Parkersburg City Council to consider outdoor dining, fireworks
Pensions, sales tax not on agenda
PARKERSBURG — Tuesday’s Parkersburg City Council agenda includes the final reading of an ordinance regulating outdoor dining downtown, a resolution supporting the Roads to Prosperity bond issue and the first reading of an ordinance dealing with fireworks.
What’s not on the agenda is legislation closing the police and firefighter pension plans to new hires and establishing a dedicated 1 percent sales tax to pay increased costs toward the pensions’ liability, measures referred to council last week by the Finance Committee.
City Attorney Joe Santer said the legislation wasn’t ready in time to make the agenda.
“I fully expect that to be in front of them for the first meeting in October,” he said.
Despite the committee’s recommendations, Mayor Tom Joyce said city officials and council members continue to talk about how to deal with the liability and need for additional funding.
“We’re still having discussions,” he said.
Closing the plans to new hires stops the liability from continuing to grow while also allowing the city to change the method by which it pays toward the funds.
Under a plan entered in 1991, the city pays 107 percent of the previous year’s payment, which will continue to increase until personnel costs account for more than $20 million of the city’s budget by 2034.
The new plan would allow the city to amortize the debt and require an increase of more than $2 million a year in payments, though that is projected to decrease, rather than increase, over time. To come up with the additional money, the Finance Committee recommended a dedicated 1 percent sales tax that would raise $5 million a year. That would not only provide the additional funds but allow the city to use less money from the general fund to pay on pensions, some council members said.
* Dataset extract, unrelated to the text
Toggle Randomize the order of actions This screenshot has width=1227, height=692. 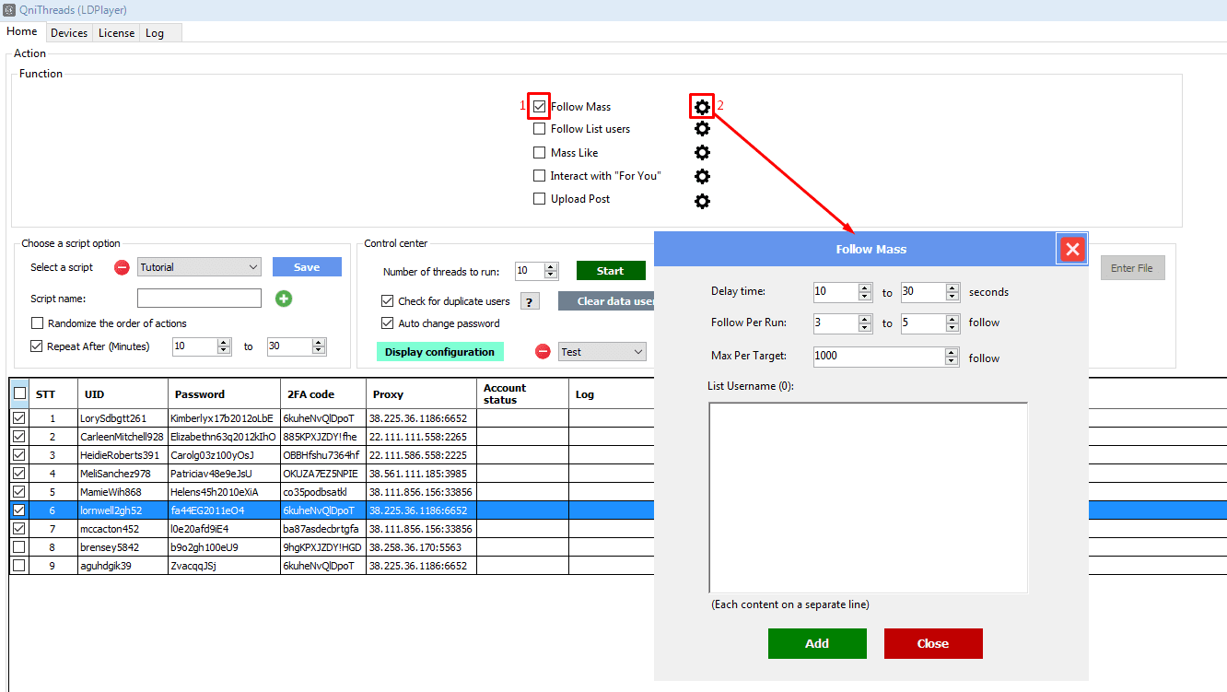(38, 323)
If the new tax is approved, the city must provide the state with 180 days of notice, meaning it would need to be approved by the end of 2017 in order to start being collected by July 1, 2018, the start of the next fiscal year.
The pension plans can be closed at any time, Finance Director Eric Jiles said, but when they are, the closure is considered retroactive to the start of the fiscal year. That means additional funding would be due by June 30, before the new tax, if it’s approved, would go into effect.
“It will require additional funding if council decides to close the plans this year,” Joyce said.
A strategy for that has not been determined yet, Jiles said.
Before the meeting, council members will gather in the small conference room adjacent to council chambers for a “pre-council” meeting, something that is allowed under the legislative body’s rules but which hasn’t been done in more than a decade.
Council’s rules say that “no votes shall be taken and that the purpose of these informal meetings shall be to inform the Council as to agenda items or other matters which the President, the Mayor, or other members of Council deem proper.”
Council President J.R. Carpenter said some newer council members asked about the pre-council meeting to talk about agenda items informally.
“So I said, ‘OK, you guys want to try it; we’re allowed to do it as long as we come to no conclusions,'” he said.
Pre-council meetings are also open to the public, Santer said. If the discussion is as simple as requesting more information for a matter to be discussed in the meeting itself or the mayor informing council members of an upcoming event, that’s fine, he said, but members must be careful not to segue into “deliberative” discussion, especially on something that isn’t on the agenda.
“If it’s anything that’s ultimately going to be in front of council, I think you have to be very careful with it,” Santer said.
Councilman John Reed, who participated in pre-council meetings when he previously served in the early ’80s, said he would not consider it proper to veer from the agenda to discuss any significant items.
“That, to me, would be a problem because the public’s not been properly informed,” he said.
Items on the agenda include:
* A resolution supporting the “Roads to Prosperity” bond issue that will come before voters on Oct. 7.
* A resolution authorizing Joyce to accept a $23,800 Homeland Security grant for Fire Department equipment with a $2,163 local match.
* The final reading of an ordinance setting rules for outdoor dining in the downtown Central Business District.
* The final reading of an ordinance amending city code regarding obstructions to streets and sidewalks with regard to the outdoor dining ordinance.
* An ordinance lifting the city’s ban on fireworks only between the hours of 9 and 11 p.m. July 2-4 and 9 p.m. Dec. 31 to 12:30 a.m. Jan. 1 and granting the Fire Department authority to enforce provisions of the ordinance.